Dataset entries
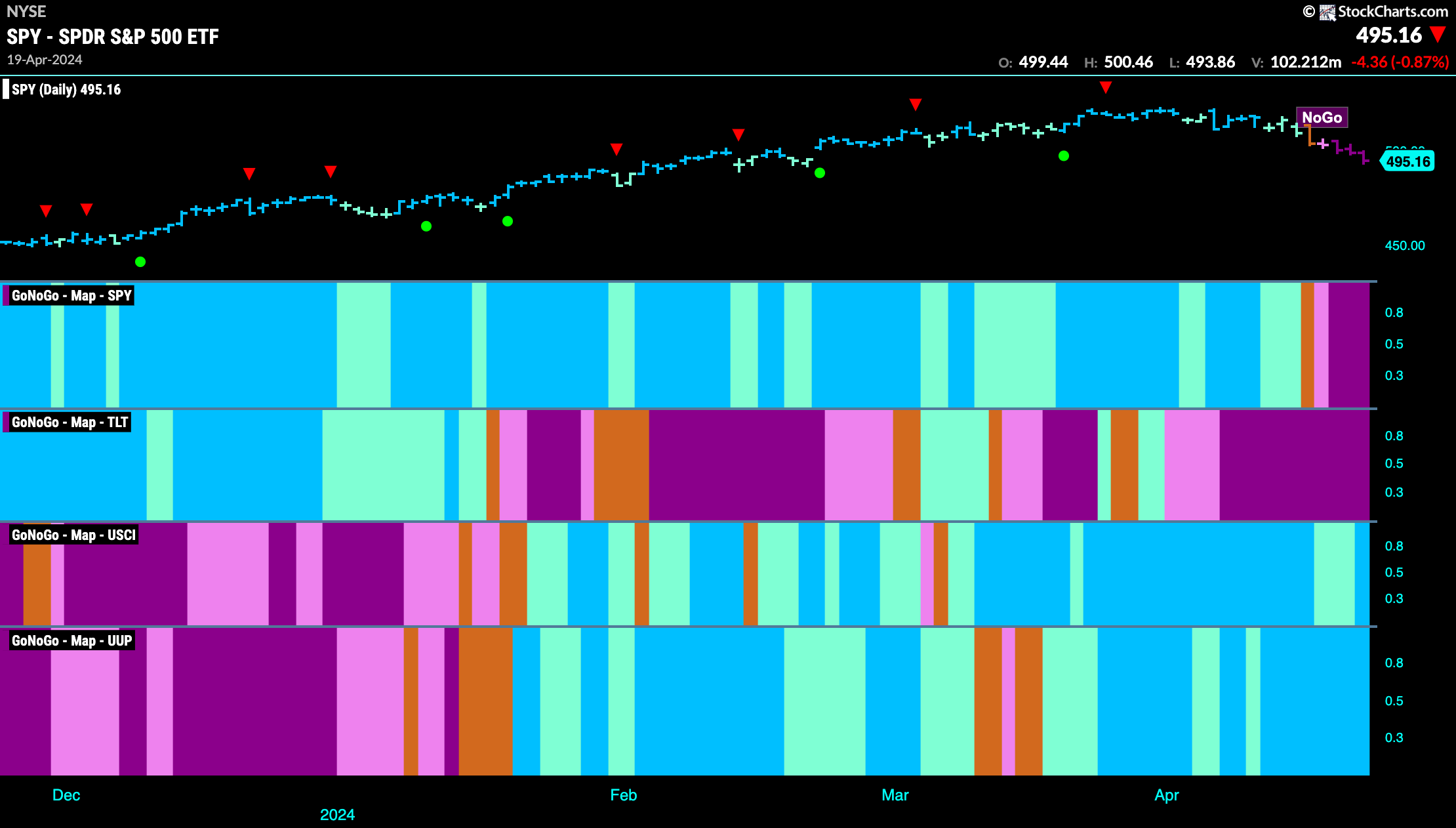Click the GoNoGo - Map - USCI label
This screenshot has height=828, width=1456.
73,535
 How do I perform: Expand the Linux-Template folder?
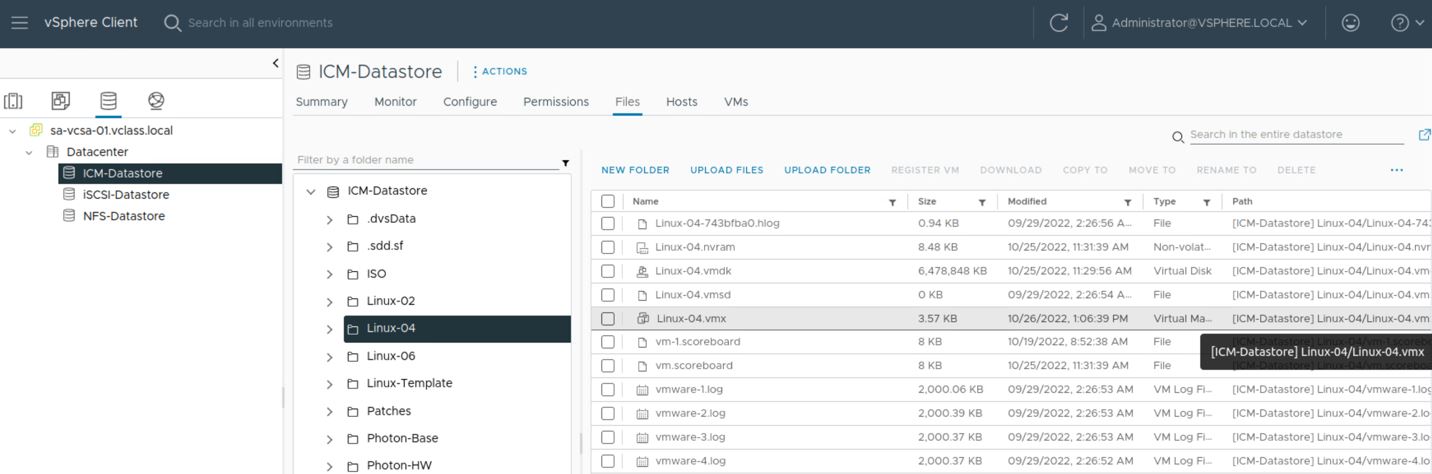pos(329,384)
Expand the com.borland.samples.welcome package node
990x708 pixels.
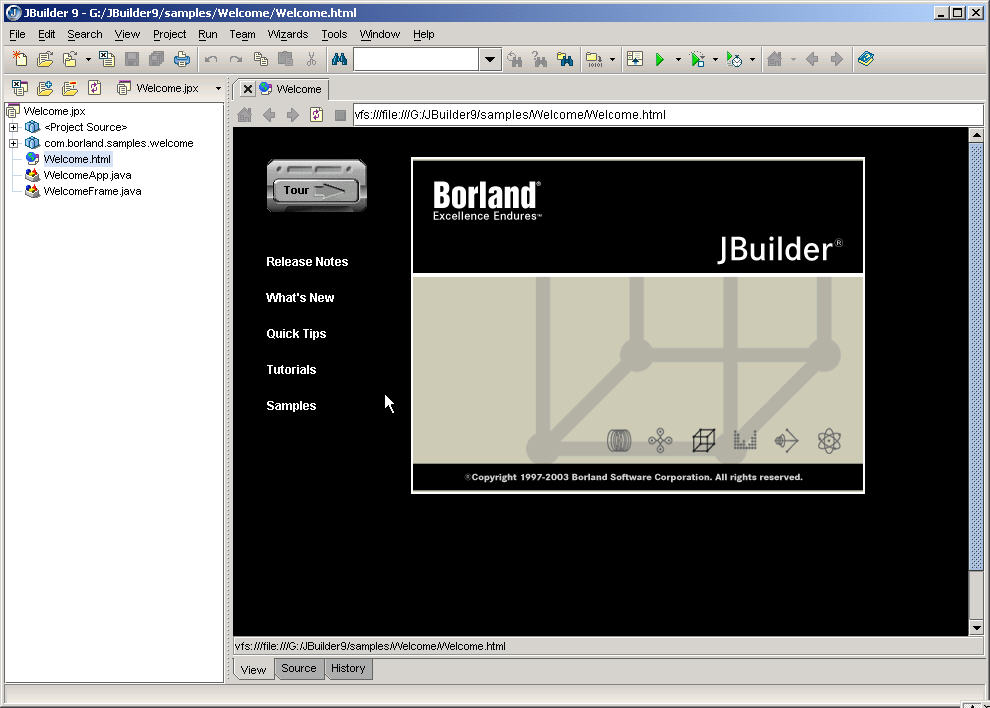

TASK TO COMPLETE
All lines from the one holding "How do I perform: Expand" through the last line of the entries, and nothing else, are to be output exactly; leave out the pictures.

ANSWER SPACE
 How do I perform: Expand the Linux-Template folder?
pos(329,384)
Expand the com.borland.samples.welcome package node
990x708 pixels.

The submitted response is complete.